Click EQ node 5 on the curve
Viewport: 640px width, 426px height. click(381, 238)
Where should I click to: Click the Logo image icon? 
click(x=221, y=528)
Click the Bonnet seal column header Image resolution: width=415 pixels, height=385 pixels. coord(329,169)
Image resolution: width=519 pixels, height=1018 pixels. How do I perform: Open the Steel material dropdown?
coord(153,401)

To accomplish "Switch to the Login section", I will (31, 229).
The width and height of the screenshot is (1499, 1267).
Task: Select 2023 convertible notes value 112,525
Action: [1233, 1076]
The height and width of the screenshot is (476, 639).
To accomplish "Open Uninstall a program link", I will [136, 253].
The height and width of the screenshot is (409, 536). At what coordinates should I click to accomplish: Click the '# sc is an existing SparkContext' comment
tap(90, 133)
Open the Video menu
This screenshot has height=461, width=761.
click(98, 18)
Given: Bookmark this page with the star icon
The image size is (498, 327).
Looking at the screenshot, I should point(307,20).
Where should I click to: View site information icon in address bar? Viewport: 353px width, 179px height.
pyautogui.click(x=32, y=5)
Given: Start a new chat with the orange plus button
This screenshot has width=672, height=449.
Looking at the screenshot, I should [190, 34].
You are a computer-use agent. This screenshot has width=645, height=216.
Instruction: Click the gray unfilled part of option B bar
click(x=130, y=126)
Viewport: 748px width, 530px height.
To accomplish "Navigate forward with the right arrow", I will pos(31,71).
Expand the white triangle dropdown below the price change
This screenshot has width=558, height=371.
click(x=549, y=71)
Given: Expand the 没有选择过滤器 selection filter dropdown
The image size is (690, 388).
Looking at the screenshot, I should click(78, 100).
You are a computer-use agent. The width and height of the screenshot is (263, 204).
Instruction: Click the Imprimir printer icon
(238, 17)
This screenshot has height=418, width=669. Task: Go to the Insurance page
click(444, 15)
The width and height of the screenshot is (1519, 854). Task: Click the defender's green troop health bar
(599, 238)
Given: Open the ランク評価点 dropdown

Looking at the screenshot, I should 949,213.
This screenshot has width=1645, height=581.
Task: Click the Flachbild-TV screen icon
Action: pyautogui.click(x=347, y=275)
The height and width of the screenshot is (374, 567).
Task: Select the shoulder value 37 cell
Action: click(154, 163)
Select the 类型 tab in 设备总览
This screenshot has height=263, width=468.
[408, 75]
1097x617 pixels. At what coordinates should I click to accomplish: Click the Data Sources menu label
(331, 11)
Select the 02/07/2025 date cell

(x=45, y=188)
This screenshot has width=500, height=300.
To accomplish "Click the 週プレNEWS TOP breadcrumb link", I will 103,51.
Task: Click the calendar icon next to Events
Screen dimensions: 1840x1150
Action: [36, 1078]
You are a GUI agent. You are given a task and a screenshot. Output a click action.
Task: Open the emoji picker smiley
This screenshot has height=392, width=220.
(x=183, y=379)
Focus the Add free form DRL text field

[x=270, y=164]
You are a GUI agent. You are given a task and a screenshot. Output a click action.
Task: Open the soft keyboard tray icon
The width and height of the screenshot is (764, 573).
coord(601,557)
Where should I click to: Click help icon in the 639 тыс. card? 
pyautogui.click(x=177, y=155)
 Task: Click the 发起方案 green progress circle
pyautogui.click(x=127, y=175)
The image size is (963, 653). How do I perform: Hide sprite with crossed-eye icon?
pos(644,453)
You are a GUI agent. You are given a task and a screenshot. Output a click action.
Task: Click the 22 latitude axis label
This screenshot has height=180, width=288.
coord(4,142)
· · · ·
TO BE DONE: Copy the lines above verbatim, from first to last.

EXERCISE OUTPUT:
Click EQ node 5 on the curve
Viewport: 640px width, 426px height. click(381, 238)
Where should I click to: Click the Logo image icon? 
click(x=221, y=528)
Click the Bonnet seal column header Image resolution: width=415 pixels, height=385 pixels. coord(329,169)
Image resolution: width=519 pixels, height=1018 pixels. How do I perform: Open the Steel material dropdown?
coord(153,401)

To accomplish "Switch to the Login section", I will (31, 229).
The width and height of the screenshot is (1499, 1267).
Task: Select 2023 convertible notes value 112,525
Action: [1233, 1076]
The height and width of the screenshot is (476, 639).
To accomplish "Open Uninstall a program link", I will [136, 253].
The height and width of the screenshot is (409, 536). At what coordinates should I click to accomplish: Click the '# sc is an existing SparkContext' comment
tap(90, 133)
Open the Video menu
This screenshot has height=461, width=761.
click(98, 18)
Given: Bookmark this page with the star icon
The image size is (498, 327).
Looking at the screenshot, I should point(307,20).
Where should I click to: View site information icon in address bar? Viewport: 353px width, 179px height.
pyautogui.click(x=32, y=5)
Given: Start a new chat with the orange plus button
This screenshot has width=672, height=449.
Looking at the screenshot, I should [190, 34].
You are a computer-use agent. This screenshot has width=645, height=216.
Instruction: Click the gray unfilled part of option B bar
click(x=130, y=126)
Viewport: 748px width, 530px height.
To accomplish "Navigate forward with the right arrow", I will pos(31,71).
Expand the white triangle dropdown below the price change
This screenshot has width=558, height=371.
click(x=549, y=71)
Given: Expand the 没有选择过滤器 selection filter dropdown
The image size is (690, 388).
Looking at the screenshot, I should click(78, 100).
You are a computer-use agent. The width and height of the screenshot is (263, 204).
Instruction: Click the Imprimir printer icon
(238, 17)
This screenshot has height=418, width=669. Task: Go to the Insurance page
click(444, 15)
The width and height of the screenshot is (1519, 854). Task: Click the defender's green troop health bar
(599, 238)
Given: Open the ランク評価点 dropdown

Looking at the screenshot, I should 949,213.
This screenshot has width=1645, height=581.
Task: Click the Flachbild-TV screen icon
Action: pyautogui.click(x=347, y=275)
The height and width of the screenshot is (374, 567).
Task: Select the shoulder value 37 cell
Action: click(154, 163)
Select the 类型 tab in 设备总览
This screenshot has height=263, width=468.
[408, 75]
1097x617 pixels. At what coordinates should I click to accomplish: Click the Data Sources menu label
(331, 11)
Select the 02/07/2025 date cell

(x=45, y=188)
This screenshot has width=500, height=300.
To accomplish "Click the 週プレNEWS TOP breadcrumb link", I will 103,51.
Task: Click the calendar icon next to Events
Screen dimensions: 1840x1150
Action: [36, 1078]
You are a GUI agent. You are given a task and a screenshot. Output a click action.
Task: Open the emoji picker smiley
This screenshot has height=392, width=220.
(x=183, y=379)
Focus the Add free form DRL text field

[x=270, y=164]
You are a GUI agent. You are given a task and a screenshot. Output a click action.
Task: Open the soft keyboard tray icon
The width and height of the screenshot is (764, 573).
coord(601,557)
Where should I click to: Click help icon in the 639 тыс. card? 
pyautogui.click(x=177, y=155)
 Task: Click the 发起方案 green progress circle
pyautogui.click(x=127, y=175)
The image size is (963, 653). How do I perform: Hide sprite with crossed-eye icon?
pos(644,453)
You are a GUI agent. You are given a task and a screenshot. Output a click action.
Task: Click the 22 latitude axis label
This screenshot has height=180, width=288.
coord(4,142)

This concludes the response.